— Start of Task input —

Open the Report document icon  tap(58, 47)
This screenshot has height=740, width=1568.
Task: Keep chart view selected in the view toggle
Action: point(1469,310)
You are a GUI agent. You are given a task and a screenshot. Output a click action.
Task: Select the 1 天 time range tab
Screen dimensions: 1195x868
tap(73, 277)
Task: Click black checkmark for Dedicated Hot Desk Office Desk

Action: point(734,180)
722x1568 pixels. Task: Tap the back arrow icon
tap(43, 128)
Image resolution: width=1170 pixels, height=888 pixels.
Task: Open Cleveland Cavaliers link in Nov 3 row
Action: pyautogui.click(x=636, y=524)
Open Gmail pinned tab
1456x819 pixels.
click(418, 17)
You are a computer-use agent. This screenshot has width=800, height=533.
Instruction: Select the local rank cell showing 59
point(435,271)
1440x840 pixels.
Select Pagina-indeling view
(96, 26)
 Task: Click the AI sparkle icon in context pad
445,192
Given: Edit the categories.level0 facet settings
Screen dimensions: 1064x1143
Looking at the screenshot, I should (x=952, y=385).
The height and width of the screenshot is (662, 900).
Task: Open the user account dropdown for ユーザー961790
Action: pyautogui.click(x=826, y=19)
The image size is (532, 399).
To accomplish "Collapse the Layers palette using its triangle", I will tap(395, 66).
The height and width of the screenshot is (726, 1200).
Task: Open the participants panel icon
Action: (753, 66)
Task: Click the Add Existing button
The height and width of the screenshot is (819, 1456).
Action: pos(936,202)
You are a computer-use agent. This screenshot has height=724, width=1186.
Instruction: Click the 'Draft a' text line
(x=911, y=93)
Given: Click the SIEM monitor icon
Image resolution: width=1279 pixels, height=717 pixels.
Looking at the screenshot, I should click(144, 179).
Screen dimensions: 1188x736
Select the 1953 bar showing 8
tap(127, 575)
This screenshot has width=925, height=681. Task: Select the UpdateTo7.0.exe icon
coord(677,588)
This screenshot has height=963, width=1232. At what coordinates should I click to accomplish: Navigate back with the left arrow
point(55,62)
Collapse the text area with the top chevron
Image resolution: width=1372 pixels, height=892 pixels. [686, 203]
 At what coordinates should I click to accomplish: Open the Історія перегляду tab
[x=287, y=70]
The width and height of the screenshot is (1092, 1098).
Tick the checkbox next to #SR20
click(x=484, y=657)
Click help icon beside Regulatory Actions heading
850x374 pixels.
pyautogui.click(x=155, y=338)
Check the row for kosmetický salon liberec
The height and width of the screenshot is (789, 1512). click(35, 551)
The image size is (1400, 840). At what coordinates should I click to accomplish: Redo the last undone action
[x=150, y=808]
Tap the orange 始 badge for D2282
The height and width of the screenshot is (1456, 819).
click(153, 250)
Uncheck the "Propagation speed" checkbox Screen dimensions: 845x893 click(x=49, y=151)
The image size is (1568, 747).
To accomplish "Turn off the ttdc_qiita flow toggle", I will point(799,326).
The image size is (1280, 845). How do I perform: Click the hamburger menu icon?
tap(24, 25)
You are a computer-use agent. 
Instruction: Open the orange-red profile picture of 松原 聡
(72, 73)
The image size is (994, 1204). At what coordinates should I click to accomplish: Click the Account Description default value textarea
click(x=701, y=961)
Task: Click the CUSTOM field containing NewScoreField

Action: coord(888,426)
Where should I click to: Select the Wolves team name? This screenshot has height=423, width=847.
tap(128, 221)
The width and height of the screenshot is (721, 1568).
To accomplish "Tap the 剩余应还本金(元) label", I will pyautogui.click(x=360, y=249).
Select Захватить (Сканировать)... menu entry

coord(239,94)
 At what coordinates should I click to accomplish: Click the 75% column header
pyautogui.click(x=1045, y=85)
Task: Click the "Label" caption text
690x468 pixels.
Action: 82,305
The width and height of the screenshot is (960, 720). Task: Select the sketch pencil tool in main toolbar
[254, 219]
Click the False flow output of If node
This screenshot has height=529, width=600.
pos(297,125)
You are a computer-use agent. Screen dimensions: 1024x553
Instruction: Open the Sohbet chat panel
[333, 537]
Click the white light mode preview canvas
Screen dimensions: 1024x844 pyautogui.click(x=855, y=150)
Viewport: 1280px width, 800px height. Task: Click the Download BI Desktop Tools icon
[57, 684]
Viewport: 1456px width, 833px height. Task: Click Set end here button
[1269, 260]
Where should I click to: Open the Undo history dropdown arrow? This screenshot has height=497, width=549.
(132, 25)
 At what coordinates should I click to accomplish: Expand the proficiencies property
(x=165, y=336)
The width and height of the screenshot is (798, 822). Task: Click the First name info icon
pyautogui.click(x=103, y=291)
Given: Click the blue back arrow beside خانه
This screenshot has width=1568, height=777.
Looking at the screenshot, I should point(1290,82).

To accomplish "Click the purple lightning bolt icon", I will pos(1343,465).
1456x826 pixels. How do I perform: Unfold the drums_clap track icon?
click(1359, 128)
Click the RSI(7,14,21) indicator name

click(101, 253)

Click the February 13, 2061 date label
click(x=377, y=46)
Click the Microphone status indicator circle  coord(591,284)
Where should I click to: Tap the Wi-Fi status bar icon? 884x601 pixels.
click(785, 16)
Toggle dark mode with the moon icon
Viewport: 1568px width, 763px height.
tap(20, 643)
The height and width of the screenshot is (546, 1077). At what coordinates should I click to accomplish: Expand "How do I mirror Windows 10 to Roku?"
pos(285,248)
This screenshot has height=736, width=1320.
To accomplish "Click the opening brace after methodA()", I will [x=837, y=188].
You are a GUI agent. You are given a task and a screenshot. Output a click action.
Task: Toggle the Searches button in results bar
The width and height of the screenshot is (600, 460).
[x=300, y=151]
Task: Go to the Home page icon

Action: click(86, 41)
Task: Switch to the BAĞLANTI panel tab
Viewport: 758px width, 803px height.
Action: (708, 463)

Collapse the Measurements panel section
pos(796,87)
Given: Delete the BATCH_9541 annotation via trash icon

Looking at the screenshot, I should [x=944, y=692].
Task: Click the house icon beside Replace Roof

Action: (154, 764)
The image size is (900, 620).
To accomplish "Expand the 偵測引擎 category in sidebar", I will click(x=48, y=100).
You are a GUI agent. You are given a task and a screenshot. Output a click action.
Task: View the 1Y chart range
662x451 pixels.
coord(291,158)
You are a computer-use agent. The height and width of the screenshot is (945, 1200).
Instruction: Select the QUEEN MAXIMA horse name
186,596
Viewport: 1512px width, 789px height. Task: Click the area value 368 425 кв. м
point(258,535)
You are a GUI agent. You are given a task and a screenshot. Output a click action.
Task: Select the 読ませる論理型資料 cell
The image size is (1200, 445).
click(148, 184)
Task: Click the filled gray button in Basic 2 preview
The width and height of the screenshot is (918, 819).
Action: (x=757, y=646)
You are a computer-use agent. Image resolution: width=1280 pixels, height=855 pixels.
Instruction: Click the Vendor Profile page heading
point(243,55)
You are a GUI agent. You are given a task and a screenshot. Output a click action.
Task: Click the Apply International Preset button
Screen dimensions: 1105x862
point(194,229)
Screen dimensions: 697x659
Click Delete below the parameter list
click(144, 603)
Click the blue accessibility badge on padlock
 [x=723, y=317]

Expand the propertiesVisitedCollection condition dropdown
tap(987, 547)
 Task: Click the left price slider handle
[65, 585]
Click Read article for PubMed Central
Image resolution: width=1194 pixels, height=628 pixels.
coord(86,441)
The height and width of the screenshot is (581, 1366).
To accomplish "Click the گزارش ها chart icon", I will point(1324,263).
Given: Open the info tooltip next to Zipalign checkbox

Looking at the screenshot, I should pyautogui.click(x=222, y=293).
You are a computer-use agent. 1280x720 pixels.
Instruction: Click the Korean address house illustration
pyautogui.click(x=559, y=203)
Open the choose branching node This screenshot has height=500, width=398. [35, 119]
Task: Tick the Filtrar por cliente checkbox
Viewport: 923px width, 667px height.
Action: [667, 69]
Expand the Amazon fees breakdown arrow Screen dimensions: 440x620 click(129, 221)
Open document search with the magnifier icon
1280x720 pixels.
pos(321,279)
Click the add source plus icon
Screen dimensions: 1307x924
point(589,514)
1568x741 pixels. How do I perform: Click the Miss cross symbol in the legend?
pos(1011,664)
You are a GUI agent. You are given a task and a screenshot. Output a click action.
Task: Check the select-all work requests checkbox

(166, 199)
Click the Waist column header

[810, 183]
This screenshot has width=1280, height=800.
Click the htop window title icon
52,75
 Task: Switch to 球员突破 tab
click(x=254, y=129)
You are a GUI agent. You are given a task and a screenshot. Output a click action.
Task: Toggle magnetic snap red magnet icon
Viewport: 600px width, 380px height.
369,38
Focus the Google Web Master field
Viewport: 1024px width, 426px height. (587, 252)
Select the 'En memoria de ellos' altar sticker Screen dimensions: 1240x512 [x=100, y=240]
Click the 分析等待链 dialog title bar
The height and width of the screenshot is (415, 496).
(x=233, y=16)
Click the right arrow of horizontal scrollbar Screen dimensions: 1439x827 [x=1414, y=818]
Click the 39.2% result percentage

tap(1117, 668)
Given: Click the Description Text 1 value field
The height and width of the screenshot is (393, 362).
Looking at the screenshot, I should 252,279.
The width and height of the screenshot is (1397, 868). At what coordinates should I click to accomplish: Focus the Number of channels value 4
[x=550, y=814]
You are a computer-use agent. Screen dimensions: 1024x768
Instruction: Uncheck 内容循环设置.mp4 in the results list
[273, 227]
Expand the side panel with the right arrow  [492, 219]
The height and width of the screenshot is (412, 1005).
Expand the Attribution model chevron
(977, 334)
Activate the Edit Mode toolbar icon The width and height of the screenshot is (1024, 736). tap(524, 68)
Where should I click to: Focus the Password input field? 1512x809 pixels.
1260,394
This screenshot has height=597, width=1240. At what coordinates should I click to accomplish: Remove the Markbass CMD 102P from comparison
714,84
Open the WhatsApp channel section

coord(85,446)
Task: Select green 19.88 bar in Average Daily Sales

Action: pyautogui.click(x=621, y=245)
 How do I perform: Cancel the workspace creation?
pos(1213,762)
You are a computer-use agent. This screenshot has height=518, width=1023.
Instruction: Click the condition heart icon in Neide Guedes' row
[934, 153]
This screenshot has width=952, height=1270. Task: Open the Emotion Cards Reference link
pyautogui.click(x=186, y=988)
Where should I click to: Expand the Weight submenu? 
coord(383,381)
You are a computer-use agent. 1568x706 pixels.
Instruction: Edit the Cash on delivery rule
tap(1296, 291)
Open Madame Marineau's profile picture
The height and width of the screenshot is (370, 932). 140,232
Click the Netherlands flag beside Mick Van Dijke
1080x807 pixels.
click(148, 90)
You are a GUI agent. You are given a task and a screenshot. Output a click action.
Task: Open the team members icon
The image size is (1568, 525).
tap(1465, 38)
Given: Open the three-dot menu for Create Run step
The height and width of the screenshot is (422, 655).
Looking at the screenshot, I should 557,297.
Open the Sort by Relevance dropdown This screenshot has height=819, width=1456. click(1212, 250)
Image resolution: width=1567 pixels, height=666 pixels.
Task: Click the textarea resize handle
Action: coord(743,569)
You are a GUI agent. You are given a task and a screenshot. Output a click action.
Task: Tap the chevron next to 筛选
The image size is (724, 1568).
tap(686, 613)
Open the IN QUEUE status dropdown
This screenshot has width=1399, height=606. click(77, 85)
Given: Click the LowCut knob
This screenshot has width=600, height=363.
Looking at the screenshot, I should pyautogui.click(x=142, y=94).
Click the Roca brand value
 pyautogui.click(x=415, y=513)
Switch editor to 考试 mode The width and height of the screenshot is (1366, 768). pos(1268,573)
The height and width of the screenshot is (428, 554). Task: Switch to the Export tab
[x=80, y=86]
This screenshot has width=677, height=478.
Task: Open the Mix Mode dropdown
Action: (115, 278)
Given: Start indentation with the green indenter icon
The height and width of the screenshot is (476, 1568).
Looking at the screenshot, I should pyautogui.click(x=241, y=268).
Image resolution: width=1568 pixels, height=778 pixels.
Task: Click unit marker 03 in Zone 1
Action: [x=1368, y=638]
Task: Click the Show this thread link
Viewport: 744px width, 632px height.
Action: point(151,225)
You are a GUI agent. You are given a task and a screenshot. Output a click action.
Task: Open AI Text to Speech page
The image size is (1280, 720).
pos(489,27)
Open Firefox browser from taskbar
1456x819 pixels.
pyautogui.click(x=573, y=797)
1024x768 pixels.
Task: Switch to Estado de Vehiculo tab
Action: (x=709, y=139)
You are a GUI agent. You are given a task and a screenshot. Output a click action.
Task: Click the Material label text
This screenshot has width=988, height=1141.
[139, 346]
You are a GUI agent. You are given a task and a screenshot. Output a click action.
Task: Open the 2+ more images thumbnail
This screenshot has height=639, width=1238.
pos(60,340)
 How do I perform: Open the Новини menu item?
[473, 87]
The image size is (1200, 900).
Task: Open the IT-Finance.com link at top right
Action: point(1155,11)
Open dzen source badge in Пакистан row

— End of Task input —

__Description of the task__
Select and copy every line of the material above that contains the word "Delete".

__Answer to this problem__
Given: Delete the BATCH_9541 annotation via trash icon
Click Delete below the parameter list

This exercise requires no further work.